John Vaillant, Keynote Speaker
John Vaillant is a non-fiction author and journalist who was born in Cambridge, MA, and has lived in Vancouver for the past thirteen years. His first book, The Golden Spruce, won the 2005 Governor General’s Award for Nonfiction as well as the Writers’ Trust Nonfiction Prize. It dealt with the felling of the Golden Spruce on Haida Gwaii by Grant Hadwin.
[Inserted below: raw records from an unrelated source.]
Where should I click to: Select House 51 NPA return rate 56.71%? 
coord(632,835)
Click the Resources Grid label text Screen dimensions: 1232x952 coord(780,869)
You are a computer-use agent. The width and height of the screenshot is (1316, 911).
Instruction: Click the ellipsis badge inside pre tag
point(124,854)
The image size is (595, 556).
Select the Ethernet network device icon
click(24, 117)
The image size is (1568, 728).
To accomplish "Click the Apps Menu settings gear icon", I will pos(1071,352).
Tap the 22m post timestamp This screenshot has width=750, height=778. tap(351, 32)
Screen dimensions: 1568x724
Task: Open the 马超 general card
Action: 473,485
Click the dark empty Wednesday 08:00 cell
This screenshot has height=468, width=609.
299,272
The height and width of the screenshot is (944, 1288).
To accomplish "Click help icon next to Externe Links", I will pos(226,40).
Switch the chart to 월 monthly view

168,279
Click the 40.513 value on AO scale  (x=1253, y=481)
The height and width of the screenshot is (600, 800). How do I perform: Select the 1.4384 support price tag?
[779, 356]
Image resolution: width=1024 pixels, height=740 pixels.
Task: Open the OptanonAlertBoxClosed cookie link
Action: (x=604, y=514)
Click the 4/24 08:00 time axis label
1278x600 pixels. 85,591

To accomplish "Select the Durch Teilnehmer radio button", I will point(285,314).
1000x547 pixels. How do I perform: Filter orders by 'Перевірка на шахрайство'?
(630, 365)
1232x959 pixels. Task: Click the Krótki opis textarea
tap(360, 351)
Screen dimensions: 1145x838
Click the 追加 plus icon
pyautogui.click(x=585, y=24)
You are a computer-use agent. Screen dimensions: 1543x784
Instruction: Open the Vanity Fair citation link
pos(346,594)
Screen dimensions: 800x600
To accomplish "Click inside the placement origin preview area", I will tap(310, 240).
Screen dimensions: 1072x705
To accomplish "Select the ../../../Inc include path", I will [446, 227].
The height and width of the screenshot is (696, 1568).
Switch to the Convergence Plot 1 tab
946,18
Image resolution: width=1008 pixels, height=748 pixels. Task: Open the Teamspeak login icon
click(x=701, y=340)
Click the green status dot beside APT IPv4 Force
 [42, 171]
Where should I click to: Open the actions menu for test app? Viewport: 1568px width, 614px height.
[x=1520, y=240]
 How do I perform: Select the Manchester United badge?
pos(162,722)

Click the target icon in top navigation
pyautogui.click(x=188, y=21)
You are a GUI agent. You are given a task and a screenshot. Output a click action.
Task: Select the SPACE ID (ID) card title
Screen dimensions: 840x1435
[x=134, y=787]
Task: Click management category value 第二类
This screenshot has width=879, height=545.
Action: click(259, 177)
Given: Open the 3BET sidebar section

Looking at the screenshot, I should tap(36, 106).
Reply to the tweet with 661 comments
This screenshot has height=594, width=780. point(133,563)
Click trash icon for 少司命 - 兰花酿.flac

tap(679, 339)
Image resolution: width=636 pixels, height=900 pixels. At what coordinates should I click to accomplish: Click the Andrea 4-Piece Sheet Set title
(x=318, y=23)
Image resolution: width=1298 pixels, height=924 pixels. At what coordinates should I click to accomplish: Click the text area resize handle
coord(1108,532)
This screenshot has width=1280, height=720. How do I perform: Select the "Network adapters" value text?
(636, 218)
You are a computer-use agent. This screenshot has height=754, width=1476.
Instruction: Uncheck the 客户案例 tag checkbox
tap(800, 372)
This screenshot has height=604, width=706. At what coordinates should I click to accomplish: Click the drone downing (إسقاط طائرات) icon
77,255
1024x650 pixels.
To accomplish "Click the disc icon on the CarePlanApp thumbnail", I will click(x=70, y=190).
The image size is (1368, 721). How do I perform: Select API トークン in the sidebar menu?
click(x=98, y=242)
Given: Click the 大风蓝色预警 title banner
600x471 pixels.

His 2010 work, The Tiger: A True Story of Vengeance and Survival is about a man-eating tiger incident that happened in the 1990s in Russia’s, where most of the world’s Amur tigers live. It is a mixture of investigative journalism, social history, geography and nature writing. The Tiger won the BC National Award for Canadian Nonfiction, and the Globe & Mail’s Best Book for Science 2010 award.

Michelle Demers
Michelle Demers is a freelance writer, fine art photographer, screenwriter and short fictioneer. She provides contract services for the film, television and publishing industries, including scriptwriting, story editing, and ghostwriting. She currently teaches a course on self-publishing for Capilano University, and has also published a self-help manual, The Global Indie Author: How Anyone Can Self-publish in the US and Worldwide Markets.

Christin Geall
Christin Geall teaches creative nonfiction at the University of Victoria. Her work has been selected by Creative Nonfiction and recently appeared in Walk Myself Home (Caitlin Press) and 21st Century Motherhood (Demeter). Her essays are forthcoming in Women Writing on Family: Tips on Writing, Teaching and Publishing (Key) and Becoming: Women’s Stories (Nebraska). www.christingeall.com

Alisa Gordaneer
Alisa Gordaneer lives in Victoria, BC, where she writes poetry and both creative and technical nonfiction. She teaches creative and business writing, and contributes a monthly column about the arts to Victoria’s Boulevard magazine. She’s won many awards for both her poetry and journalism, including awards from the Nuclear Age Peace Foundation, the Dorothy Sargent Rosenberg Foundation, and Association of Alternative Newsweeklies.

David Leach
David Leach’s widely published freelance writing has included humour articles, personal profiles, arts reviews, investigative journalism, and first-person travelogues, and has been nominated for nine National Magazine Awards (winning a Gold in 2009). He has received a Western Magazine Award for arts and culture, won two Northern Lights Awards for Travel Journalism and been anthologized in Way Out There: The best of explore (GreyStone). His first book, Fatal Tide: When the race of a lifetime goes wrong, was published by Penguin Canada.

Deborah Campbell 
Is an award-winning author (“This Heated Place”) and journalist who has spent the past decade reporting from such places as Iran, Syria, Lebanon, Egypt, Jordan, Qatar, Colombia, Cuba, and Russia. Much of her work is immersive journalism that involves living among the societies she covers. She teaches narrative nonfiction writing at the University of British Columbia and guest lectures widely.

Cathy Ostlere
Cathy Ostlere’s first book, Lost: A Memoir (Key Porter 2008), began as a series of poems but grew into creative non-fiction essays and eventually a memoir. Essays excerpted from Lost have been short-listed for the National Magazine Awards, Western Magazine Awards, CBC Literary Awards, and Prism International and Event Magazine Non-fiction Contests. In 2009, Lost was shortlisted for the Edna Staebler Award for Creative Non-fiction. In 2010, she co-wrote Lost: A Memoir, a 90-minute one-woman play. She is currently writing a film script also based on the book. Her second book, Karma, a verse novel, was released by Penguin Canada and U.S. in 2011.

Julija Sukys
Julija Sukys is the author of Epistolophilia: Writing the Life of Ona Simeait
(University of Nebraska Press, 2012) and Silence is Death: The Life and Work of
Tahar Djaout (University of Nebraska Press, 2007). She is currently completing a book based on the life, letters, and oral history of her paternal grandmother who spent 17 years in forced exile on a Siberian collective farm. Sukys has made
extensive use of both public and private archives in her work, and has a particular interest in women’s lifewriting (letters and diaries).